The Astronomical Clock located on a side tower of the Old Town Hall (reasonably enough, on Old Town Square) is easy to find - just wait until a few minutes before the hour and look for a large group of tourists standing around waiting for something to happen! It also one of the most popular gathering places in Prague.Built in 1410 and thought of as an example of 15th century hi-tech device, projected with participation of math and astronomy professor at Prague University. The mail dial is in principle mechanical astrolabe, showing not only the current time, but also the placement of Sun and Moon in Zodiac, phase of the moon, time of sunrise and sunset, length of astronomical night, time in old Bohemian hours, in unequal hours and other data. From gathering crowds, hardly anybody understands all data astronomical dial displays.

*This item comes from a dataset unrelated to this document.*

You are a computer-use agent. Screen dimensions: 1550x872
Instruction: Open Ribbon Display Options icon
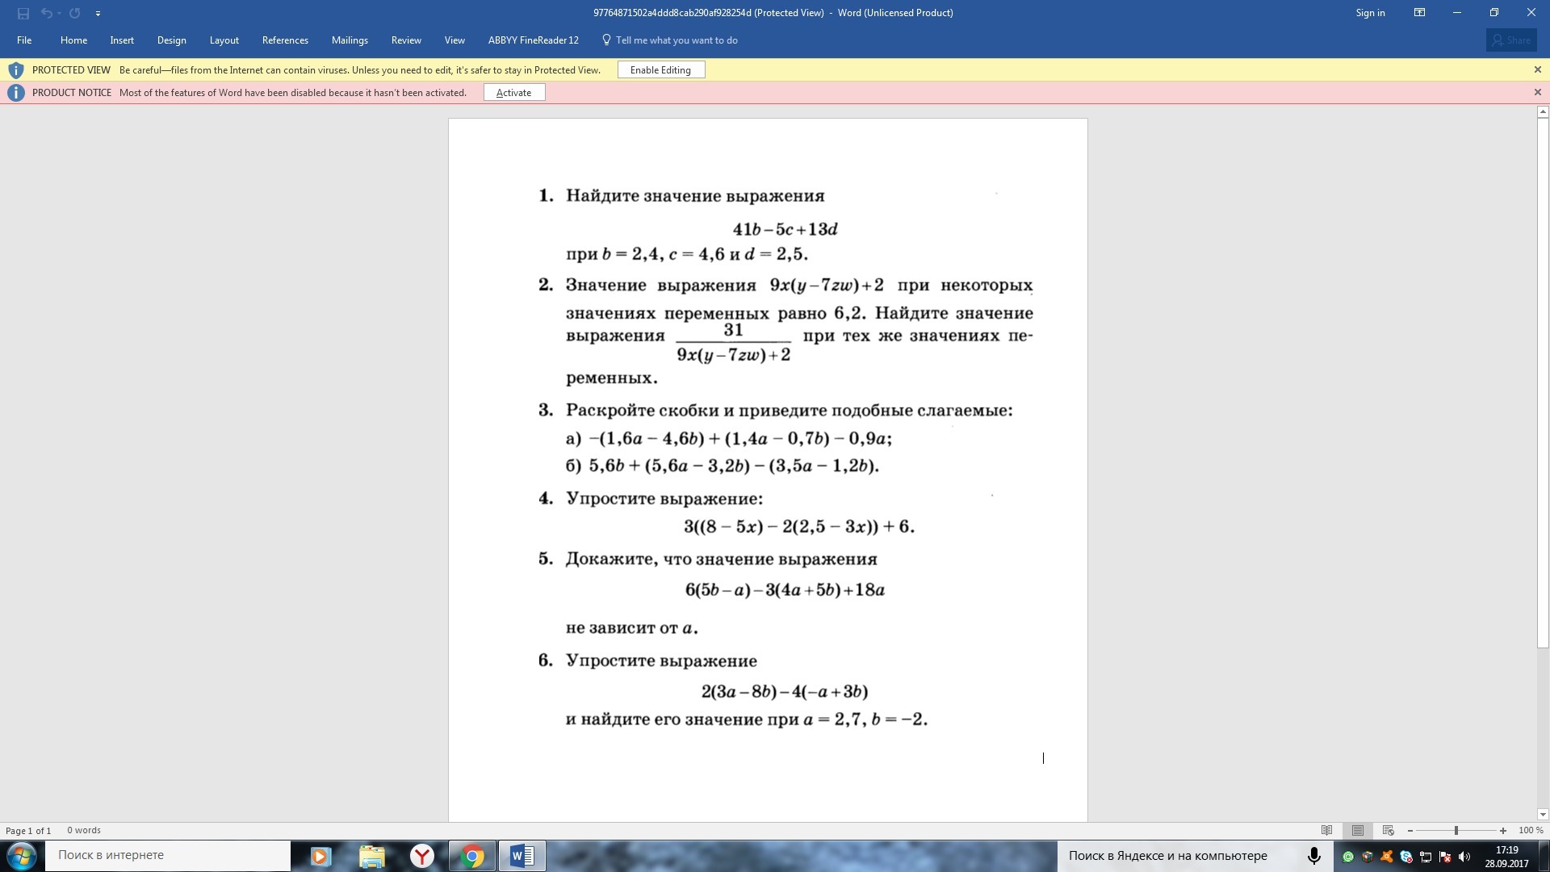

Then there is a slow-moving 12-month calendar with incredibly delicate, small figure paintings by 19th century Czech painter Josef Manes. Every day on the hour, the upper, glockenspiel-style section of the clock performs the same scene: Death waves an hourglass, the 12 apostles shuffle past small windows, and a rooster crows. After the hour strikes, a Turk wags his head.
Long after the Turks had ceased to be a threat in Central Europe, their use as an allegorical figure in genre paintings and other art continued. The Czechs often sided with the Hungarians in various battles against increasing imperial power as exercised by the ruling Habsburg family over their dominions, and though the Turks never occupied Prague as they did Budapest, both countries' artists used "the Turk" (a dark-complected figure, usually wearing a turban) to represent the dangers of the world, and especially threats to Christianity. In the astronomical clock, the Turk is meant to be the stranger.
There is a legend about the clock that states the original master builder of its interior clockworks was blinded by the King who commissioned it after the work was completed so the mechanic could never build such a wonderful clock for someone else.